At a time when so much emphasis is placed on hitters putting the ball in the air, Stewart has been able to get them to do the exact opposite.
"I'm a sinker guy," he said. "I throw two-seam sinkers. I guess it's just something where I put it or where it happens or how it moves keeps them off-guard. I don't have a 100 percent factual answer for you on that, I don't know. I stay low in the zone. I throw a sinker and it gets guys off-balance and they don't know what to do with it. Until I find the guy that knows what to do with it, I'm going to keep going."
It hasn't always been that way. Stewart's ground-ball rate was 33.3 percent during his first run in the Gulf Coast League, and it wasn't until 2017 [when it jumped to a career-high 67.8 percent] that he felt it would define him as a pitcher.
"I don't think you choose to be a sinkerball guy; I think it chooses you," he said. "You throw it a few times and think, 'Oh, this works.' Then it starts really working. 'Oh, wow, this is who I am now.' It took me a few years to realize who I am. I can't be the guy that throws 97, 98, 99. I'm not that guy. I stopped trying to be that guy a long time ago. Now I'm just gonna work with what I've got and be one of those John Smoltz guys that literally paints. That's who I want to be. Everybody wants to throw 100 -- I'm not interested. I want to get ground balls. I want to finish nine innings in 90 pitches. That's who I want to be."

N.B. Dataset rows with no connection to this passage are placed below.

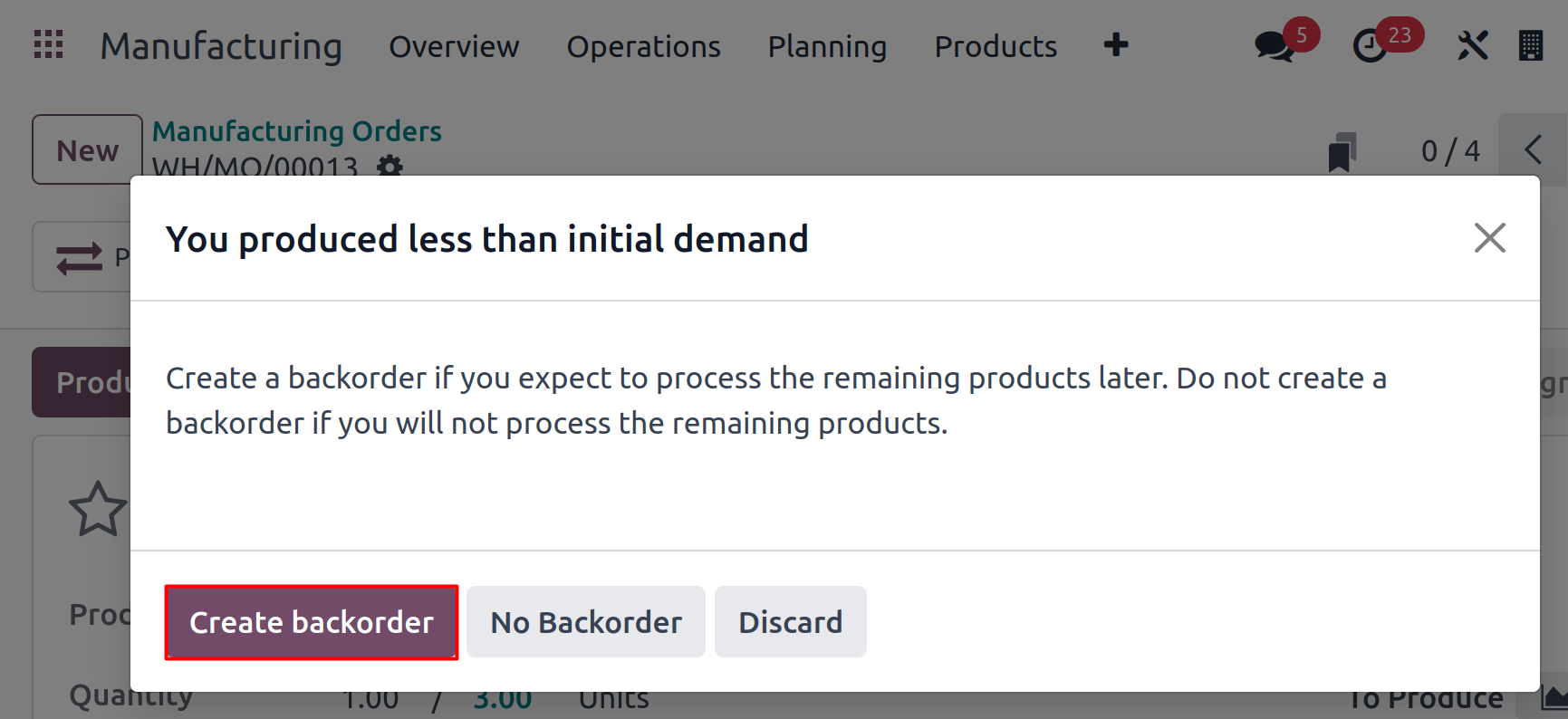Click the Create backorder button
This screenshot has height=719, width=1568.
(312, 622)
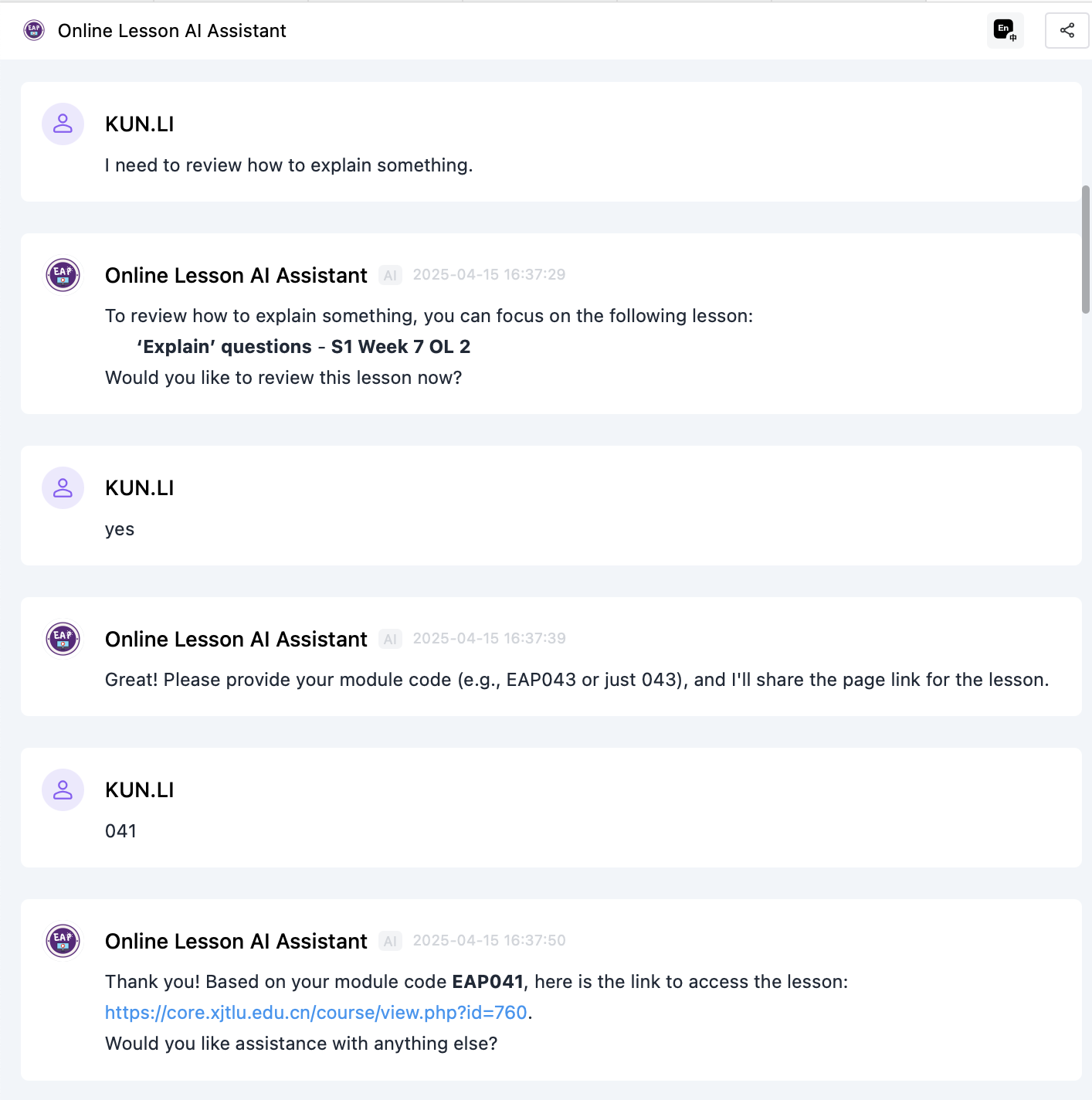Viewport: 1092px width, 1100px height.
Task: Click the user avatar beside the "yes" message
Action: pos(63,487)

It didn't take long for last season to look like a new one for Stewart. He didn't allow an earned run or even a walk in his first two outings with the BlueClaws. His first career shutout came on May 30, when he fanned 10 and allowed three hits over nine innings against Greensboro. (He needed 98 pitches for that one and threw 71 for strikes.) His ERA was 1.28 as late as July 16.
That would make even a casual fan's eyes pop, but it wasn't the numbers on his MiLB.com player page that made Stewart think he was turning a corner in his career.
"I stopped caring about results completely," he said. "I don't really care. If I throw my best pitch here and it gets there and I do everything I'm supposed to do and we make an error, so what? They hit the ball out? Good for them. They score 10 runs on me? Whatever. I didn't care. My entire mentality changed, and when my mentality changed, my pitching changed. And when my pitching changed, I became one of the key guys on that Lakewood rotation. I felt like I earned the respect of the Phillies at that point."
That went double for the Marlins, who sought him out alongside a promising Major League catcher and the game's No. 27 overall prospect in a deal for arguably the game's best catcher with two more seasons of team control. Now Stewart is trying to fit in alongside low-level Miami arms with tremendous potential like Braxton Garrett, Jorge Guzman, Jordan Holloway and Trevor Rogers. It's somewhat similar to 2015 when he entered the Phillies system at a time of rebuilding when future ace Aaron Nola was debuting in the Majors and the club was hoping to build around acquired arms like Mark Appel and Jake Thompson. Then, Stewart was just hoping to find any place. Entering his first season in Marlins colors, he's got a different feeling.
"The Phillies always had a few great arms," he said. "They always had a few of those great few marquee players. Here, we're very young. Everyone's young. The rebuild in Philly was a little different. But it's also different because I wasn't really a part of it. I was too young and I wasn't going to make an impact. Here, I'm with guys that could make an impact right now. We're talking months from now. It's very different. I like this one a little bit more because I might be a part of this one. Yeah, I'm excited."